» **GIVEN INSTRUCTION**
In the listing below, replace "thumbnail" with "preview" from the line with "Open Administration in" to the line with "should pyautogui.click(x=425, y=72).". Write out only those lines, with nothing else changed.

» **Listing for finding displayed items**
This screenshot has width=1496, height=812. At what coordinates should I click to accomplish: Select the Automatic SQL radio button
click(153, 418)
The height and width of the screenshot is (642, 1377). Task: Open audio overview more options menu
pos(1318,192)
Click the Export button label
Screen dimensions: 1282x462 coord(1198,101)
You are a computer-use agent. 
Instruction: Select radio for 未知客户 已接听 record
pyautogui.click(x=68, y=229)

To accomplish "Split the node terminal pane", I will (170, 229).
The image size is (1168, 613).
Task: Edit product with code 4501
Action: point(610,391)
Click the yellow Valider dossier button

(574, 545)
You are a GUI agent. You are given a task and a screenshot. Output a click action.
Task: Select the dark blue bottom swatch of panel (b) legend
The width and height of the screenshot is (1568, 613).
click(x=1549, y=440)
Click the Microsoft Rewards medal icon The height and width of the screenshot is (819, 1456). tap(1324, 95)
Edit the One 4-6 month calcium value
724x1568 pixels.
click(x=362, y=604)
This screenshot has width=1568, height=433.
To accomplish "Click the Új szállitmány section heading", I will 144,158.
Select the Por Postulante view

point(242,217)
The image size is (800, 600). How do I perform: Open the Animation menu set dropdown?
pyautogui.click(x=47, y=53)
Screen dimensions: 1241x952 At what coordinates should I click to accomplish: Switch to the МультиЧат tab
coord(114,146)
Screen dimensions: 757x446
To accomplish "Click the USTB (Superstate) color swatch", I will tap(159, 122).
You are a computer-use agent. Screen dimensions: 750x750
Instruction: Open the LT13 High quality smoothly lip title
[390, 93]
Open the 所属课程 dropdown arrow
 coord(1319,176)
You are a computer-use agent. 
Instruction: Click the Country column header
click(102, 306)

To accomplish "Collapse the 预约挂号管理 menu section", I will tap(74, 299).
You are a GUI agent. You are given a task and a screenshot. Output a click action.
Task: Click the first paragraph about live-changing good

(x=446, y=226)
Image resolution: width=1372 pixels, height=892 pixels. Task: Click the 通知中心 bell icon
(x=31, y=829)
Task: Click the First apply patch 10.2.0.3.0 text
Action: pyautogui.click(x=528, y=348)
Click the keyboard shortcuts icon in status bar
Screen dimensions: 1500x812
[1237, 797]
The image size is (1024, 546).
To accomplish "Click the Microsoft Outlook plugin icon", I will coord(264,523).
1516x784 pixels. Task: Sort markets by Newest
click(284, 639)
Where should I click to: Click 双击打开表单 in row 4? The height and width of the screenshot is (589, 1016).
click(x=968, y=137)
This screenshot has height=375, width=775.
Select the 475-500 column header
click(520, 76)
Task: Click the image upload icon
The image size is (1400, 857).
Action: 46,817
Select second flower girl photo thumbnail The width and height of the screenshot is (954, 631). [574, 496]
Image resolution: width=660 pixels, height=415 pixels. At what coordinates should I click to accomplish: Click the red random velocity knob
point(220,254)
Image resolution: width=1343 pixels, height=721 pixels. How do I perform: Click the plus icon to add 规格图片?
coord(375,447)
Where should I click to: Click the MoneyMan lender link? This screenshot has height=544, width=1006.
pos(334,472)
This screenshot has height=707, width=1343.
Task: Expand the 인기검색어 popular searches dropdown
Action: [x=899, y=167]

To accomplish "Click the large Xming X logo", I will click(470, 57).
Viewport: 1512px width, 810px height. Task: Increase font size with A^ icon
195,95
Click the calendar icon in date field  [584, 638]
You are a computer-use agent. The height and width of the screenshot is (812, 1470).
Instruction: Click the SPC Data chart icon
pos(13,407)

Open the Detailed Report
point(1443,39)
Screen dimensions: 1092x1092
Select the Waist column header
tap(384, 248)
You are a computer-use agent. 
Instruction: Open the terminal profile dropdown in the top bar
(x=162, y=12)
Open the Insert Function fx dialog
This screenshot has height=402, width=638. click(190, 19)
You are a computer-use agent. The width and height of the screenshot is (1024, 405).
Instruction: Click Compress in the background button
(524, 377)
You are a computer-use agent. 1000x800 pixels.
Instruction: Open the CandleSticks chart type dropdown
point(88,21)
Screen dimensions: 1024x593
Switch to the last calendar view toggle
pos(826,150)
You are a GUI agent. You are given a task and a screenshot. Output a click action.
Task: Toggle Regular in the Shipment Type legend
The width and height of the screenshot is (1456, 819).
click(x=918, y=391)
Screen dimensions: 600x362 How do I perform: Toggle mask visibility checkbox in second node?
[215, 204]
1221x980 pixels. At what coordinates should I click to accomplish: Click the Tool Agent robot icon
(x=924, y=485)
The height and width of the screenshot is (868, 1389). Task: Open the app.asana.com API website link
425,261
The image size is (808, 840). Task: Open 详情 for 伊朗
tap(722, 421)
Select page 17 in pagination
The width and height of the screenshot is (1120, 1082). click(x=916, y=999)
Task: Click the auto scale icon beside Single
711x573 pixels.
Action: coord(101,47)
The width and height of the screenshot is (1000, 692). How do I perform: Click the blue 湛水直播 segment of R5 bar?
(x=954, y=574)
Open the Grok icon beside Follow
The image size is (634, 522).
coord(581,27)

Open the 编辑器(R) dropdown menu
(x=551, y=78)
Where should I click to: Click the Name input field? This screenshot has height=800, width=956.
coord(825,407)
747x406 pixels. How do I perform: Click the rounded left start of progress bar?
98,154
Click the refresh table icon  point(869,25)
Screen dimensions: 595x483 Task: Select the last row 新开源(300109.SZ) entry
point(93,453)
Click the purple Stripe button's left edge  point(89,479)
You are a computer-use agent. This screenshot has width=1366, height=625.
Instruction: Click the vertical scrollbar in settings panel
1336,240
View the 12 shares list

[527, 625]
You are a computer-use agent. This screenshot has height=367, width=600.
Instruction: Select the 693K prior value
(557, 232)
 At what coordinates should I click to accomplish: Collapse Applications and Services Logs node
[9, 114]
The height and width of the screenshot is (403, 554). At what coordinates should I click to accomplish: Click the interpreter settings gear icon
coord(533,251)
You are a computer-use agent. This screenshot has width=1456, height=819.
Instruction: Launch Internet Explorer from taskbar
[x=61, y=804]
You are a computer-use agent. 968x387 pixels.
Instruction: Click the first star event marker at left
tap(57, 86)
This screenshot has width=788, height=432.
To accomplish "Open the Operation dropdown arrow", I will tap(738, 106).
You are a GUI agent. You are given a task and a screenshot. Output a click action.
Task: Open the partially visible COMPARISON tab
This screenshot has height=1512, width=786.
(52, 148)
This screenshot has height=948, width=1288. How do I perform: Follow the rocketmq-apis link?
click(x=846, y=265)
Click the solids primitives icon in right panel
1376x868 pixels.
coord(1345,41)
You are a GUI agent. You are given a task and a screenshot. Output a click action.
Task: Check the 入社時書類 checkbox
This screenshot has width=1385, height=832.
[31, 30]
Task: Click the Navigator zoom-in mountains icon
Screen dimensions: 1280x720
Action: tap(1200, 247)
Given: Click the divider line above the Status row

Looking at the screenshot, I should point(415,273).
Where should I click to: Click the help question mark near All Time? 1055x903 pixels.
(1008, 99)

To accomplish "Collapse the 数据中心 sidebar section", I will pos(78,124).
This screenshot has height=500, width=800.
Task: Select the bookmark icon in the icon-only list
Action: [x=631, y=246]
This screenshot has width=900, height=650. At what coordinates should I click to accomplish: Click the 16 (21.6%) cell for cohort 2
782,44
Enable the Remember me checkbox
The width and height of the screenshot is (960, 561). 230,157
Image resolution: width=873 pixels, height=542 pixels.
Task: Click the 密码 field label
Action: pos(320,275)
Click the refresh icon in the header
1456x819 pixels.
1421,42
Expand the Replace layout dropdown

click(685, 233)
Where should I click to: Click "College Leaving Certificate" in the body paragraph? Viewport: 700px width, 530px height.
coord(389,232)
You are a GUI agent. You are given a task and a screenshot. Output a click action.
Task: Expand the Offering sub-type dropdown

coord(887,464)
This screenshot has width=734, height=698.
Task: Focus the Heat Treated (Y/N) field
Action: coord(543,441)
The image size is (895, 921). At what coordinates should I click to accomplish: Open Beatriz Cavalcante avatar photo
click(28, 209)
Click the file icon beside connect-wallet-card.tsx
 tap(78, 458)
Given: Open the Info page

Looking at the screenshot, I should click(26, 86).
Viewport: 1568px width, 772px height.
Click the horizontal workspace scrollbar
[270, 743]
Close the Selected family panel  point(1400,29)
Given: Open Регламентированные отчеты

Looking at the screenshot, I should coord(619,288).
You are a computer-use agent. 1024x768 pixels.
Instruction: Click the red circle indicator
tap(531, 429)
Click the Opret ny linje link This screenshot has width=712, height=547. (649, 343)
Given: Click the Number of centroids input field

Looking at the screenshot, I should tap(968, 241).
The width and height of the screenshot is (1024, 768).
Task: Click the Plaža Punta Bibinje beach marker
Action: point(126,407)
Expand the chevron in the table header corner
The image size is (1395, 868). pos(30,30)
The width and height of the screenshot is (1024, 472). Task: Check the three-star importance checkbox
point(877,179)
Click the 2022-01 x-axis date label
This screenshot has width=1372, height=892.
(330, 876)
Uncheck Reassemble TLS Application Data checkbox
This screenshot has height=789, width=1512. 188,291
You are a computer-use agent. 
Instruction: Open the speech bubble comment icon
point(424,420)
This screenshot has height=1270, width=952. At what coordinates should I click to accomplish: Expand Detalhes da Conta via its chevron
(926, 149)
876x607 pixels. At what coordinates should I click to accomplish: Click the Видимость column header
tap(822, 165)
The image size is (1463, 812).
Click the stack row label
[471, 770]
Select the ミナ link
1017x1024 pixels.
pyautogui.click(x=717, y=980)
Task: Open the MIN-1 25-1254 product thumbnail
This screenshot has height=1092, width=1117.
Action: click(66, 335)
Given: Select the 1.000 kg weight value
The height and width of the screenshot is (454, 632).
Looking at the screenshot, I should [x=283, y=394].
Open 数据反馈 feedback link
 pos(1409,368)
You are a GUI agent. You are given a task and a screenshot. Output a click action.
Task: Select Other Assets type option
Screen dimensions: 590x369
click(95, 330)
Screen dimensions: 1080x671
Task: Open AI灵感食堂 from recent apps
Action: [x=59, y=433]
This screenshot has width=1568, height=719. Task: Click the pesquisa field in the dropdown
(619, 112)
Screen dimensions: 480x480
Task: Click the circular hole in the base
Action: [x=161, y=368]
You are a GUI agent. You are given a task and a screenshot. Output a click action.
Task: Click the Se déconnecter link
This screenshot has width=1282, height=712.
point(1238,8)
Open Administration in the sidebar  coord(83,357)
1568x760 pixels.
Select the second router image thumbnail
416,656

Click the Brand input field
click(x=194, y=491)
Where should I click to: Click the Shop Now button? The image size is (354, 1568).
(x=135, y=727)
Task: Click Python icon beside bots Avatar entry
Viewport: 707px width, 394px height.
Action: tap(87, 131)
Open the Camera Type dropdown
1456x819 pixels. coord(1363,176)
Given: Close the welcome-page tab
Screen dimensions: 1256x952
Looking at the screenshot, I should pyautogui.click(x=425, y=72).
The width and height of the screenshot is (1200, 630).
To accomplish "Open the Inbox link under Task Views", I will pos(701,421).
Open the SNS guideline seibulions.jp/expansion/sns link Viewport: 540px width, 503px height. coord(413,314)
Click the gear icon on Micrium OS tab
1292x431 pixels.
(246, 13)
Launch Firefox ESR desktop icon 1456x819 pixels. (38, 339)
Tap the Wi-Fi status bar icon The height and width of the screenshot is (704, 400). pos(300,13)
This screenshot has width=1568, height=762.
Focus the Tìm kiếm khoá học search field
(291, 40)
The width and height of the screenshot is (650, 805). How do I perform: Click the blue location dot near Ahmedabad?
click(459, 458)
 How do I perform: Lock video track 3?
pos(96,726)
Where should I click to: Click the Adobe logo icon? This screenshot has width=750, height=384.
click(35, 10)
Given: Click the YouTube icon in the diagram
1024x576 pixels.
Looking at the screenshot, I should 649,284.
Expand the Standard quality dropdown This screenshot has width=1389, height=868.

» **ANSWER TO THE TASK**
Open Administration in the sidebar  coord(83,357)
1568x760 pixels.
Select the second router image preview
416,656

Click the Brand input field
click(x=194, y=491)
Where should I click to: Click the Shop Now button? The image size is (354, 1568).
(x=135, y=727)
Task: Click Python icon beside bots Avatar entry
Viewport: 707px width, 394px height.
Action: tap(87, 131)
Open the Camera Type dropdown
1456x819 pixels. coord(1363,176)
Given: Close the welcome-page tab
Screen dimensions: 1256x952
Looking at the screenshot, I should pyautogui.click(x=425, y=72).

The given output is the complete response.